SELECTION:
━━━━━━━━

Cultural organisations may entertain a series of social objectives alongside commercial objectives as well as other non-commercial objectives such as artistic ones. In Gilhespy (1999 p.41) the contention was developed that the range of objectives available to cultural organisations could be rendered down into a fairly small number and expressed in the form of a matrix. It was further contended that these objectives may be regarded as a series of strategic options available to the management of such organisations. The specific concern of this article is to evaluate methods whereby the achievement of some of the social objectives - namely, Access maximisation and attendance maximisation - may be measured and, perhaps, proven. This means looking at performance indicators although other forms of analysis such as 'willingness to pay' methods from economics (Hansen,1997 p.1) also have relevance.
Performance indicators are used in commercial, public and voluntary organisations both to monitor the achievement of organisational objectives and to provide information for advocacy purposes. In this latter function performance indicators may be used as evidence for the efficacy of public or private support. The need for evidence that public money is being spent appropriately and effectively has increased in Britain and elsewhere in the West in the course of the last twenty years and continues into the third millenium. The reasons for this are briefly outlined in the next section.
Context of Study
In Britain and elsewhere in the West, the adoption of performance indicators by organisations either in the public sector or which gain public support has been fostered by governments and their agencies. In Britain, according to Her Majesty's Treasury (1983,p.3) the objectives of any activity in public life should be identified and defined and that methods should be found whereby the achievement of these objectives could be measured. The process is known as performance measurement. According to Lane (1995, 190) the portion of the resources mobilised by national or national governments expanded dramatically throughout the 1960s and 1970s but has been followed by a period of resurgence of economic liberalism in the 1980s and early 1990s. This resurgence was characterised in the West by a strong commitment to markets and competitive individualism (Hutton 1995, i) and led to a 'more market oriented public leisure service'(Nichols, 1999 p.20) one which gave a prominence to financial rather than social objectives.

━━━━━━━━

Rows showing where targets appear
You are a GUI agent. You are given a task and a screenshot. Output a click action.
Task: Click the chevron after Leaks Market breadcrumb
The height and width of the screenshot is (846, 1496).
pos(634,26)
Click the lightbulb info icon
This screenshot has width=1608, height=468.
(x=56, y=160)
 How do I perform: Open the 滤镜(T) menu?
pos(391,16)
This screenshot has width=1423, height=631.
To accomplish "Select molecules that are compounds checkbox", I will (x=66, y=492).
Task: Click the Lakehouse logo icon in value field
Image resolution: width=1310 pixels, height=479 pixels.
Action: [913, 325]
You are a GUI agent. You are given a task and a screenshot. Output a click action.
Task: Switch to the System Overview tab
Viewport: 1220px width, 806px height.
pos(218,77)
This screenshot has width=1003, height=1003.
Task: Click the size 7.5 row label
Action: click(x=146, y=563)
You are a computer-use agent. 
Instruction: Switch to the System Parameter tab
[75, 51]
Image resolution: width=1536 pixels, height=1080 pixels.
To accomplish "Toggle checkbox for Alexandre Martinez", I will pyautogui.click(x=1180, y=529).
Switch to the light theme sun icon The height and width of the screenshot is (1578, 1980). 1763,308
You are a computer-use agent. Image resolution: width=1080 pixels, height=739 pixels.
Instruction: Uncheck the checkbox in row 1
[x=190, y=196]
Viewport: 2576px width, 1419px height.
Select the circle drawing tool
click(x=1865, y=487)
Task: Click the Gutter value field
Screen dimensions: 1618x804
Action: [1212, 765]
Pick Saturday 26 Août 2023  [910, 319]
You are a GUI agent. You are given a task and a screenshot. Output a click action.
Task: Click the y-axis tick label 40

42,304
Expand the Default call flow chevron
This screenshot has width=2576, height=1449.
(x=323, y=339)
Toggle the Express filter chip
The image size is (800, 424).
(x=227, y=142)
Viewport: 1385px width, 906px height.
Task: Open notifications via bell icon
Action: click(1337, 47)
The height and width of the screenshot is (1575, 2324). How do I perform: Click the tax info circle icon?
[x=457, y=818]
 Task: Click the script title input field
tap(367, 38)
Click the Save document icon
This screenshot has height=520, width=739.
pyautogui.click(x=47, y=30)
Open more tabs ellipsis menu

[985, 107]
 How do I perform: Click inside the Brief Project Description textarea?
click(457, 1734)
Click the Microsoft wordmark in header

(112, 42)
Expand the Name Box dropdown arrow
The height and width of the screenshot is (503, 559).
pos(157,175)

━━━━━━━━

TO BE DONE:
[A] Transcribe the article on performance indicators, starting at "Performance indicators are" and ending at "the next section.".
[B] Go on with the article on performance indicators from the point where it stops.
The rows play no part in this work.

ANSWERS TO THE TASKS:
[A]
Performance indicators are used in commercial, public and voluntary organisations both to monitor the achievement of organisational objectives and to provide information for advocacy purposes. In this latter function performance indicators may be used as evidence for the efficacy of public or private support. The need for evidence that public money is being spent appropriately and effectively has increased in Britain and elsewhere in the West in the course of the last twenty years and continues into the third millenium. The reasons for this are briefly outlined in the next section.

[B]
There is evidence, however, that the political climate in Britain and the United States is changing to one that is more supportive of the social benefits of leisure and cultural programmes. In Britain, the passage of the second National Lottery Act (1998) may lead to a greater emphasis on the community-based activities and to projects that are concerned with social inclusion (Cacchioli,1999). And Chris Smith (Creative Industries Task Force, 1998, p2), the Minister for Culture, Media and Sport has identified access as one of the four key policy themes for his department, the other three being education, excellence and economic value and has recognised the role of the arts in breaking down barriers in society.
Nevertheless, as Nichols points out when discussing the social benefits of sport 'while the political climate is more supportive...there is also more emphasis on proving that they work - and it is not easy to do'(1999, p,20).
The aim of this article is
to evaluate methods of proof. It reports on the appropriateness and sensitivity
of performance indicators designed to measure the achievement of certain
social objectives. The range of objectives is presented in the form of
a matrix (Table 1). The matrix is a parsimonious one but is one intended
to represent the range of policy objectives available to the
managers of cultural organisations.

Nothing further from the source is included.